WHAT YOU ARE ASKED TO DO: Starting at the line that contains "Instruction: Open 已购题库", quote every line through the end of the entries, word for word, skipping the pictures.

[RECORDED DATA]

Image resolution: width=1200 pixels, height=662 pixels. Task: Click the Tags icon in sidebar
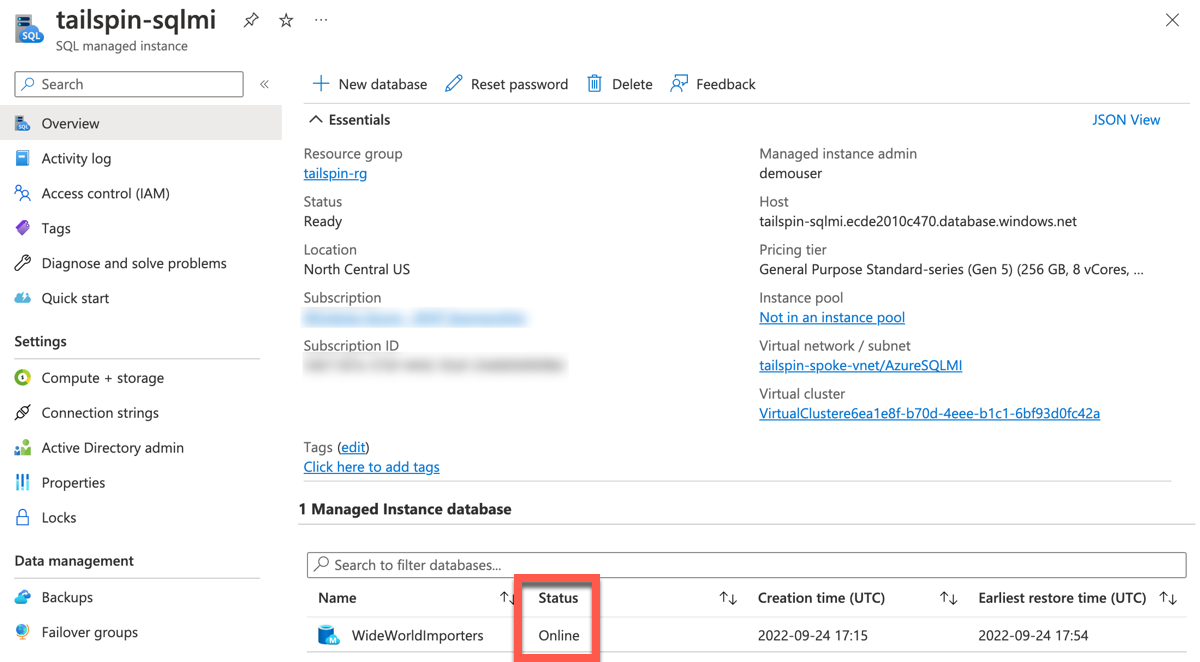pyautogui.click(x=23, y=228)
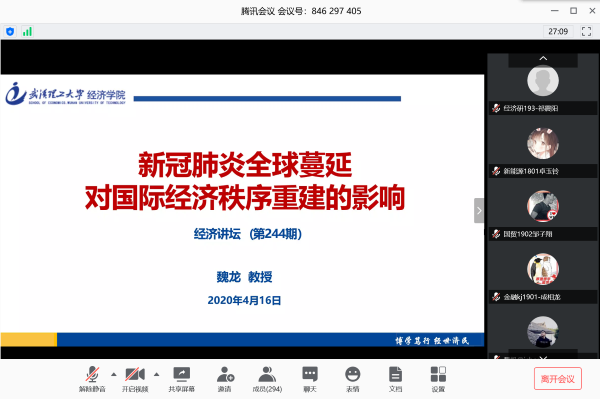Collapse the participant sidebar arrow
This screenshot has width=600, height=399.
(479, 210)
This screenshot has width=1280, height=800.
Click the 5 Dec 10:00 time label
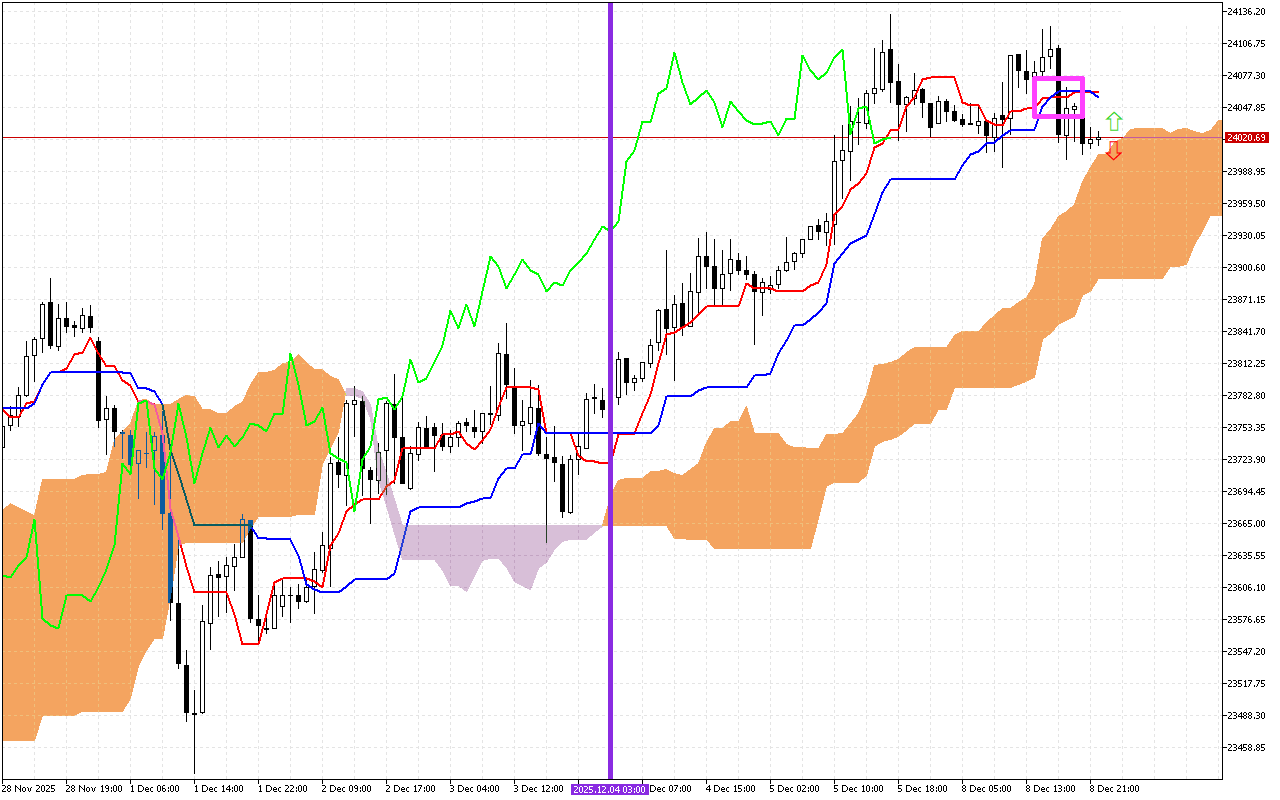click(858, 789)
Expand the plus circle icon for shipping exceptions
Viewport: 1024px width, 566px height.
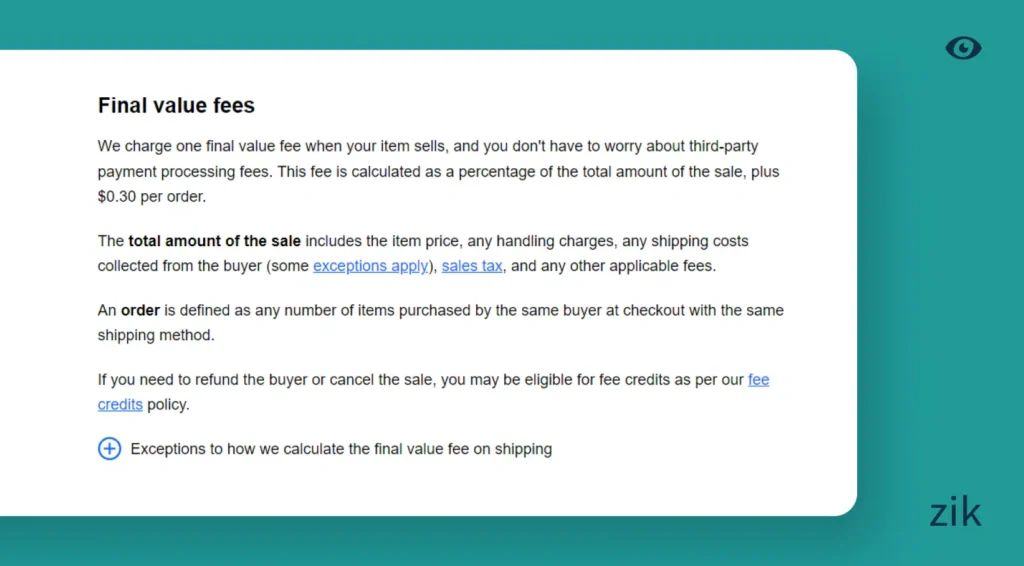click(109, 449)
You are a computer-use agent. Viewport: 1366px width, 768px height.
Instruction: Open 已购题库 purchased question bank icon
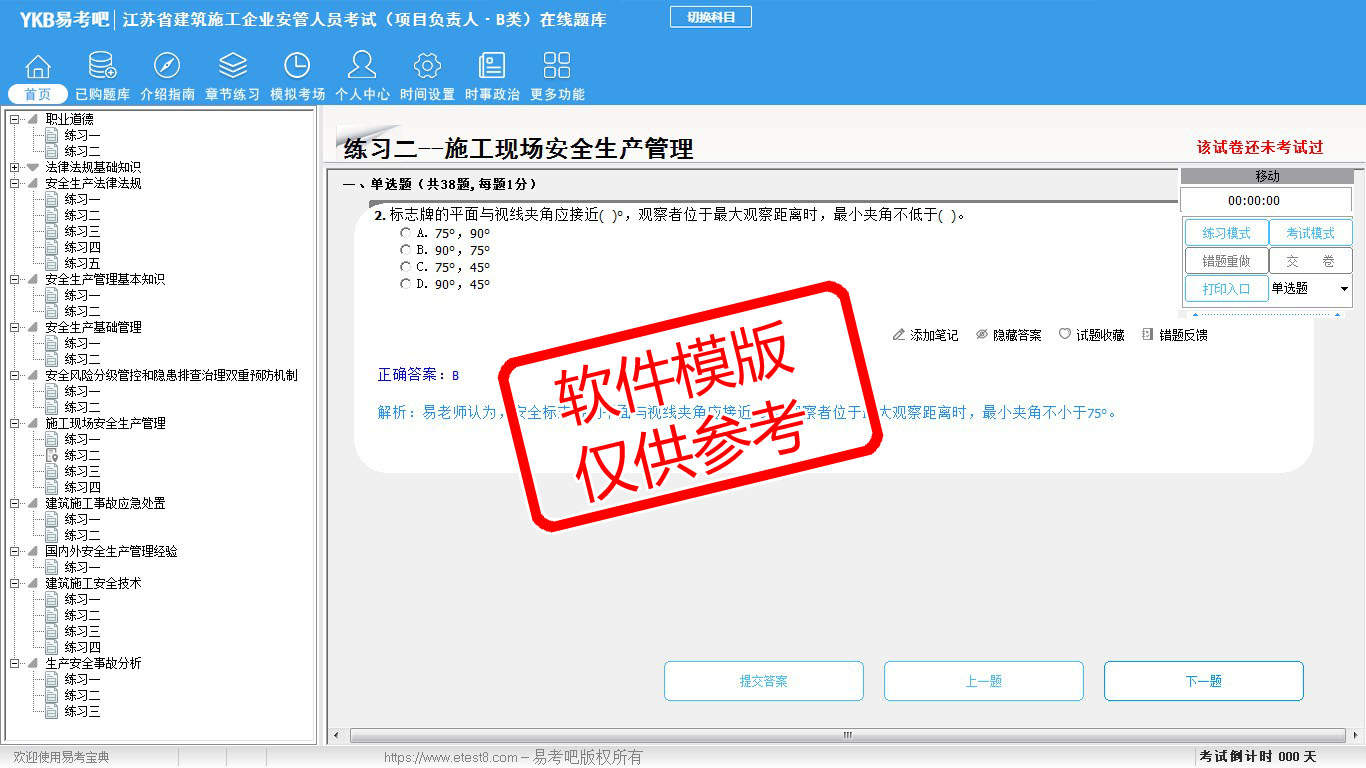(102, 67)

[/RECORDED DATA]

SOLUTION FOR THIS PROBLEM:
Instruction: Open 已购题库 purchased question bank icon
(102, 67)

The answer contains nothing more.